September: In most of my 9 posts throughout September, I highlighted recent discoveries on the mechanisms of sleep at physiological and molecular levels, including the assessment of “sleep in a dish.” I also did an assessment of papers published on PubMed pertaining to the psychobiological consequences of 9/11. Lastly, via Huffington Post, I learned about a rising [brain] epidemic afflicting the Southwest called neurocysticerosis which manifests from a parasitic tapeworm found in unsanitary and undercooked pork.
October: Once again, I was selected to be a neuroblogger at the annual Society for Neuroscience meeting. The conference was held in New Orleans (finally!!!) which I had been yearning to visit since high school when we were denied marching in the Sugar Bowl parade because of its proximity to 9/11. The meeting was very frustrating because we came to learn that there was a significantly larger representation of basic sleep research at that meeting compared with our annual sleep meeting. After the meeting, I featured some cool technology that I was introduced to at SfN, including an at home EEG data acquistion system, and I very proudly wrote about a paper that I had recently published with a lab mate from graduate school; the study had taken almost four years to complete because we had to wait nearly two years for the animals to be of experimental age, it took about 6 months to undertake, another few months to analyze, and about a year to get published in its final form. The study examined the modulatory effects of aging and exercise on ethanol consumption in Syrian hamsters.

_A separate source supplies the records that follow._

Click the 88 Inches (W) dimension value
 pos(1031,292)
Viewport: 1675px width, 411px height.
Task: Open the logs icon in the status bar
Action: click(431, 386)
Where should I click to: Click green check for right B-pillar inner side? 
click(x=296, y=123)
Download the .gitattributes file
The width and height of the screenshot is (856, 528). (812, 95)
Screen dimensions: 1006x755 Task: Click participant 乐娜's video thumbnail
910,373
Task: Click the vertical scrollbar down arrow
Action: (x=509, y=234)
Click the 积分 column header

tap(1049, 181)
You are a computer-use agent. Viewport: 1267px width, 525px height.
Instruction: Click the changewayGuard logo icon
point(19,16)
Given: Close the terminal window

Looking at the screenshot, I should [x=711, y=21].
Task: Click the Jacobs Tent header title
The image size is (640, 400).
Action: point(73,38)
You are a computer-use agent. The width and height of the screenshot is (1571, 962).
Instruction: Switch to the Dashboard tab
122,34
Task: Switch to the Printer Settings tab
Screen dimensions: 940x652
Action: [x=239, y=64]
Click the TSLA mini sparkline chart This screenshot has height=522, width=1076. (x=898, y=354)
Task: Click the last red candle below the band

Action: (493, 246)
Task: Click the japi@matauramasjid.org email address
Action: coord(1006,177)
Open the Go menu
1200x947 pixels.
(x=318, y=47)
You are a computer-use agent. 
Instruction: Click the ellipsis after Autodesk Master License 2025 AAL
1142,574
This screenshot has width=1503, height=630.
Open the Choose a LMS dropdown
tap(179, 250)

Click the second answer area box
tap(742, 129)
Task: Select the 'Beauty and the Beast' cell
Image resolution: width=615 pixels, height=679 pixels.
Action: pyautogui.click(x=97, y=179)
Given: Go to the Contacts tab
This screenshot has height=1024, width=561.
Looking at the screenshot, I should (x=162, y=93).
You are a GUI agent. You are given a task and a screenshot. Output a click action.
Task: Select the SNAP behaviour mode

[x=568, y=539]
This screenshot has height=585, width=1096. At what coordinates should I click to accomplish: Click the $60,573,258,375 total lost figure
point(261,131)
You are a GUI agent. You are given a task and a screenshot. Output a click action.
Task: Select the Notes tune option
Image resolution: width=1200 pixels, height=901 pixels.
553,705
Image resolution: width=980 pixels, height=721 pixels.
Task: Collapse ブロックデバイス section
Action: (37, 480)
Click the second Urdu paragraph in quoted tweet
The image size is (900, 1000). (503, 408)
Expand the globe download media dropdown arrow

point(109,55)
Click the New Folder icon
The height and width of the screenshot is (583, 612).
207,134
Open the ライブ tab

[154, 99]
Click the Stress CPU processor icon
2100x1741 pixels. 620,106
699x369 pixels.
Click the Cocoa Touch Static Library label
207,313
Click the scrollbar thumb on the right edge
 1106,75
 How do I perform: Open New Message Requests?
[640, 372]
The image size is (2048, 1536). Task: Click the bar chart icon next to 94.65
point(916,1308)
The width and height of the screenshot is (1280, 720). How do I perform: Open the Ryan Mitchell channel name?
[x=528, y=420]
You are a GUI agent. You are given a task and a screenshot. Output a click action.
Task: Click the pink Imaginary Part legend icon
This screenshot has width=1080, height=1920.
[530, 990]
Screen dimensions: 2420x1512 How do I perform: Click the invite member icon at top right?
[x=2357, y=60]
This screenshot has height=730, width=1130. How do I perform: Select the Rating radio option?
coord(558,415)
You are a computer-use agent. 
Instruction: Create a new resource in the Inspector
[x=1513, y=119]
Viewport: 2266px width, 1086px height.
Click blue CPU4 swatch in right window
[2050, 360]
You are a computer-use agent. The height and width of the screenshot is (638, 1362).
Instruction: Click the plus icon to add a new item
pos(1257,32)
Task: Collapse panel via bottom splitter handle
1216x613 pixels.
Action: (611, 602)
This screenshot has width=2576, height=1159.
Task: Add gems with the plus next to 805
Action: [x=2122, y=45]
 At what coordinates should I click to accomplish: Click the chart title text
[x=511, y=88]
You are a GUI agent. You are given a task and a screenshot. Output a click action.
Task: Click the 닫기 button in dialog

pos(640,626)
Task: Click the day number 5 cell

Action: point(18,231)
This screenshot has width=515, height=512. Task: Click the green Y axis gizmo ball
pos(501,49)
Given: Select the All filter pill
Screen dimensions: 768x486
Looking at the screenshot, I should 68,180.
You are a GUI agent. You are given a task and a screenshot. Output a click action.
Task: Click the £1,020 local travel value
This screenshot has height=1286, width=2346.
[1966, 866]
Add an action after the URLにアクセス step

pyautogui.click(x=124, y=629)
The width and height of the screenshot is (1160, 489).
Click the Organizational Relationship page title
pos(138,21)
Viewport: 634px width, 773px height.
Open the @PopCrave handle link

November/December: A majority of my posts focused on the metabolic and physiological benefits of crossfit . Towards the end of November, I began a three weekend circuit of competitions. The team that I compete on is graciously sponsored by companies specializing in apparel (Rx for Time, Hylete), nutrition (MHP), and accelerated recovery and enhanced athletic performance (Icebox Cryotherapy). I briefly highlighted the benefits of and my personal experiences with cryotherapy, which I will say has tremendously contributed to deeper, more consolidated sleep at night and improved my tolerance to winter temperatures in addition to its ability to mitigate soreness and inflammation.
At last, I would like to thank all of my readers for your continued support of my blog. In 2013, I aim to more frequently post about recent progress in circadian rhythms research because I have recently become a part of the communications committee for the Society for Research on Biological Rhythms. I have also recently agreed to have my blog content syndicated on Newstex.